Twenty Something Aditi Thakral, who works in e-commerce, often takes the Delhi metro at night. Like so many other women, she’s ever alert to molesters, stalkers, men looking to do worse. Seven months back, Aditi, whose army-family upbringing has taught her to confront tricky situations, started training in krav maga, a modern Israeli combat system favoured by special forces worldwide for its vicious effectiveness. “Krav maga has boosted my confidence,” she says.

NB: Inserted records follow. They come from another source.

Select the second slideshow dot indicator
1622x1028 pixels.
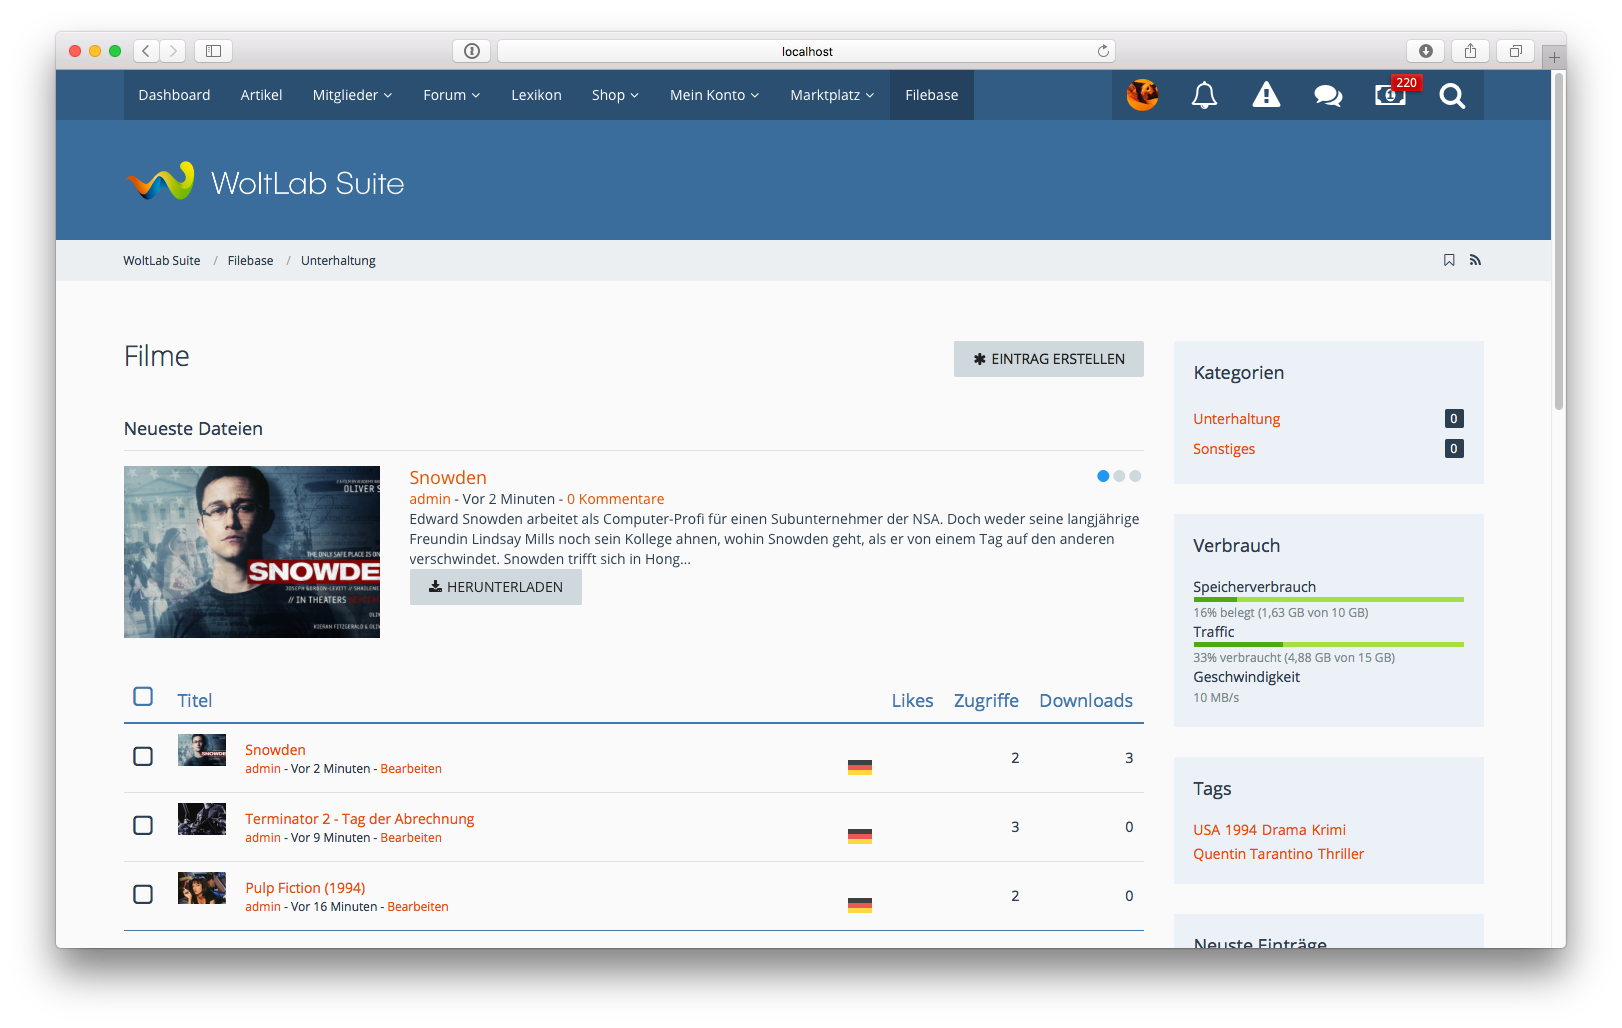pyautogui.click(x=1119, y=476)
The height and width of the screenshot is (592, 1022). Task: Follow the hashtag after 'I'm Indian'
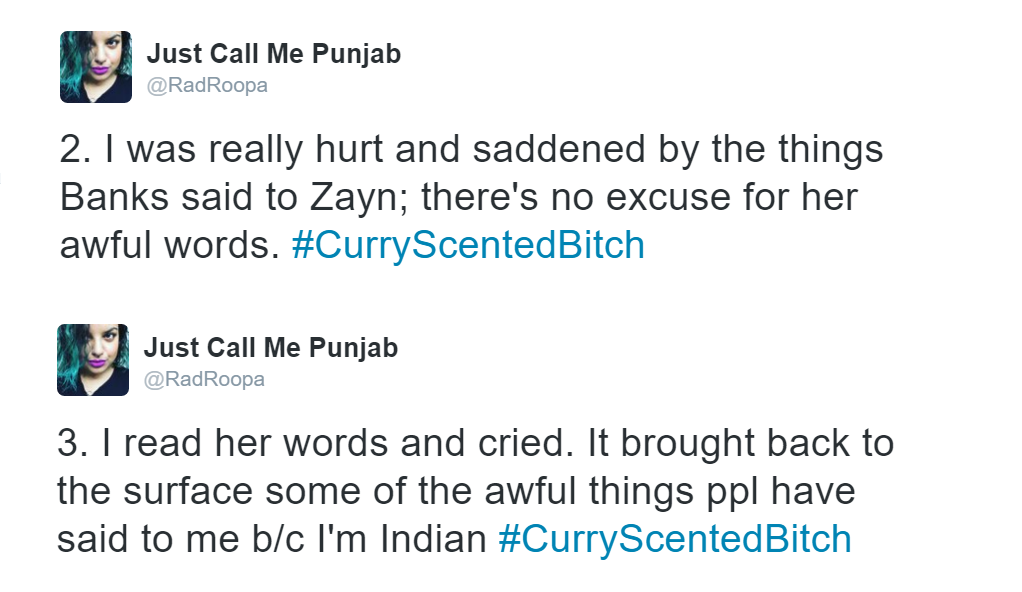click(675, 539)
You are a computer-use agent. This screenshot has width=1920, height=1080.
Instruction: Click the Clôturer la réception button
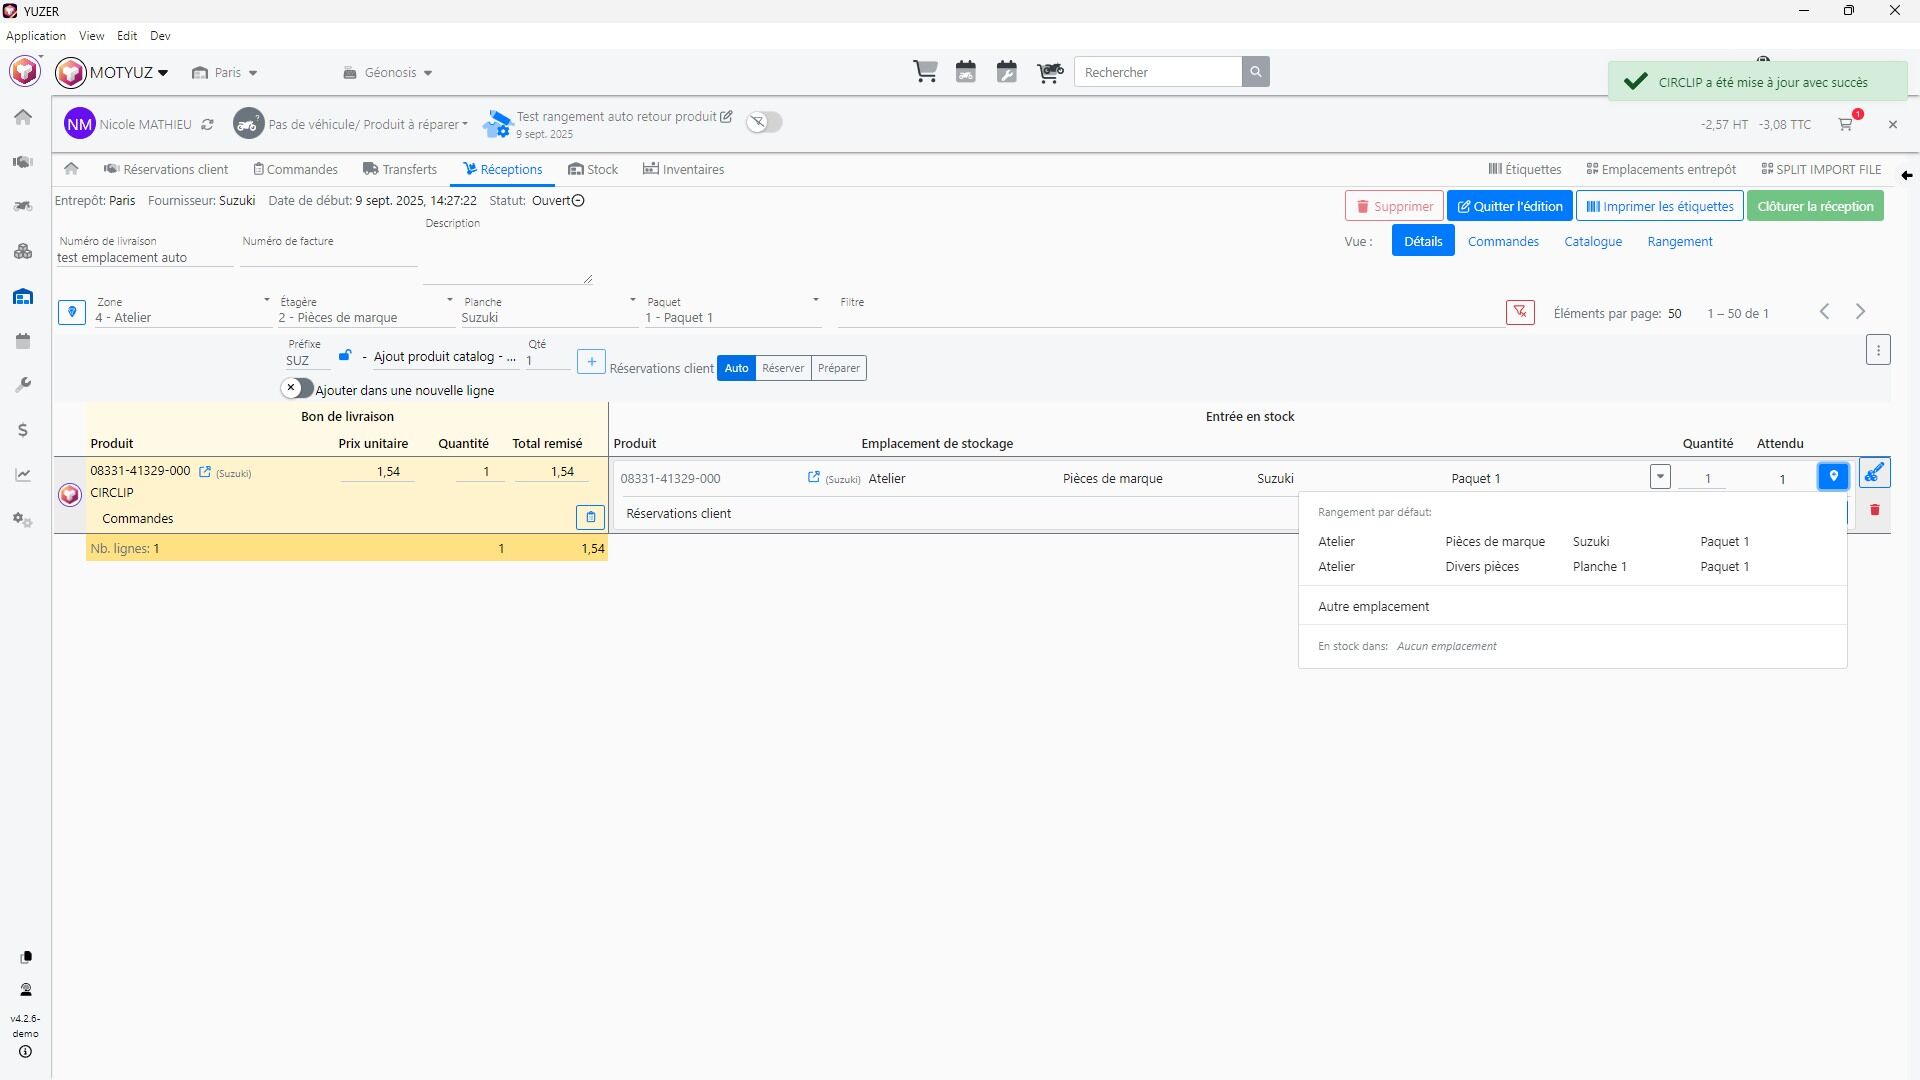tap(1815, 206)
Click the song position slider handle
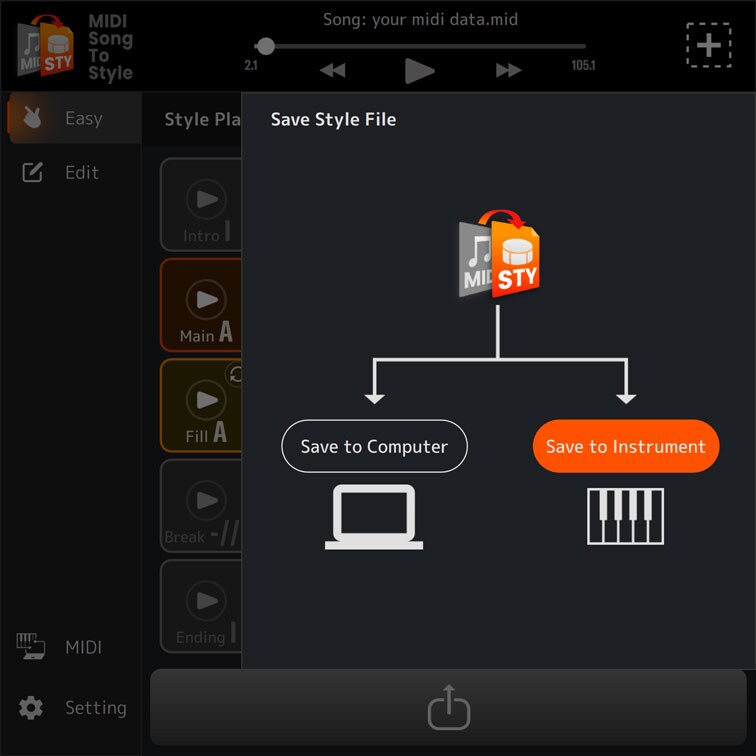Image resolution: width=756 pixels, height=756 pixels. tap(265, 46)
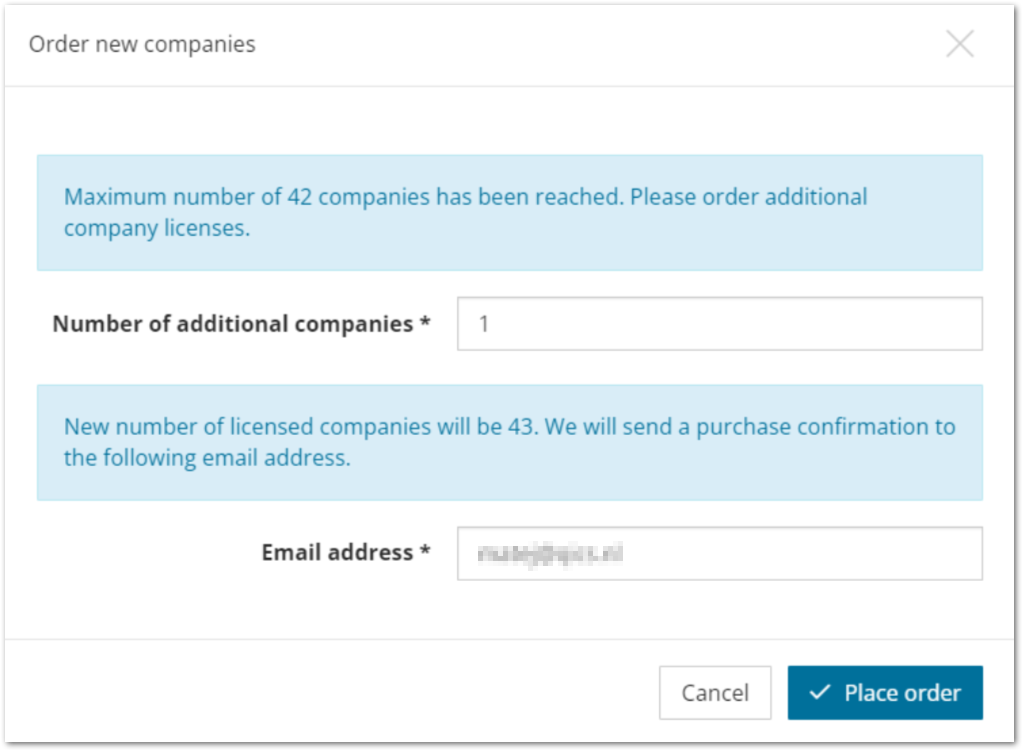Click the following email address text line
The height and width of the screenshot is (751, 1023).
207,457
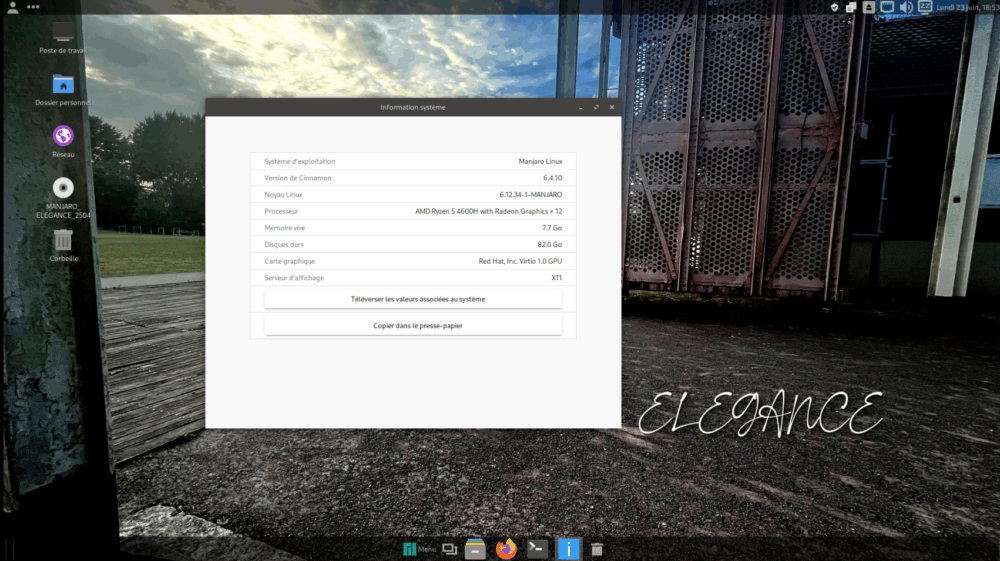Click the shield update icon in tray
The height and width of the screenshot is (561, 1000).
tap(834, 7)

Hebrew for contact combat, krav maga was devised in the 1930s by Imre Lichtenfeld, a pugilist-wrestler who trained and organised bands of youth to protect Jewish ghettos in Bratislava from racist attacks. Migrating to Israel, he worked over the decades to train the fledgling nation’s soldiers and covert operatives in unarmed combat, evolving the techniques that came to be known as krav maga. Lichtenfeld had learnt early that what works in the ring fails on the street. Muggers, rapists, rowdy gangs and hostage-takers play dirty; krav maga answers that in coin, aiming right from the start to end the fight with savage moves to neutralise the assailant, using strikes, kicks, locks, chokes, eye-gouges, blows to vital points.
Akhil Kapur, a trainer at the India Fights Factory, Mumbai, says krav maga combines features from muay thai, jujitsu, aikido and karate, but stresses on what is readily usable and works even in enclosed spaces. Indian armymen were the first to learn krav maga; later, it was taught to SPG commandos. “Techniques involving close combat have proved life-savers in hostage situations,” says an armyman who has trained in krav maga. Sky marshals travelling undercover on flights too pack krav maga skills.
There’s nothing ceremonial to Krav maga: from the start, the aim is to neutralise attackers, with brutal strikes, if needed.
The form taught to civilians includes 360-degree defence techniques, involving protecting the face, stomach, ribs using one’s arms. But the real rule of krav maga is simple: break the rules. “I was a taekwondo black belt before I took up krav maga in 2008,” says Ishita Matharu. “The first thing I was taught was to injure below the waist! It was a culture shock, but I realised it works in real life.”
Bollywood action hero Akshay Kumar, a trained martial artist, promotes krav maga as suitable for women at his Women’s Self-Defence Centre (WSDC). Vipul Suru, who teaches at the centre, says, “Today, the scenario in the country is not safe. Everyone—not just women—should know how to defend themselves.”
Vicky Kapoor, chief instructor at Krav Maga India, says it’s the practicality of krav maga that commends itself to women’s safety. “There are easy techniques that anyone can learn and use in street situations—and that boosts one’s confidence. That’s why the number of women learning krav maga is going up,” he says. “Once they get an idea of tackling aggressors in real-life situations, they end up wanting to learn more and totally master krav maga. With practice, they can immobilise a man twice their size.”
Krav maga is finding enthusiasts from all professions and is also reaching smaller cities. Omar Abdullah, the National Conference president, is a practitioner. So are actresses Bipasha Basu and Priyanka Chopra. Rajan Varghese, who teaches krav maga at the International Martial Arts Academy, Kochi, says, “We get businessmen, engineers, docts, software professionals, school students, and lots of middle-aged people too.”
The next time a molester finds himself taken down by a would-be victim, his chin struck by a shooting heel of palm, fingers gouging his eyes, his head twisted back with a vicious hair-grab, all in one swift and brutal motion, it’s probably krav maga at work.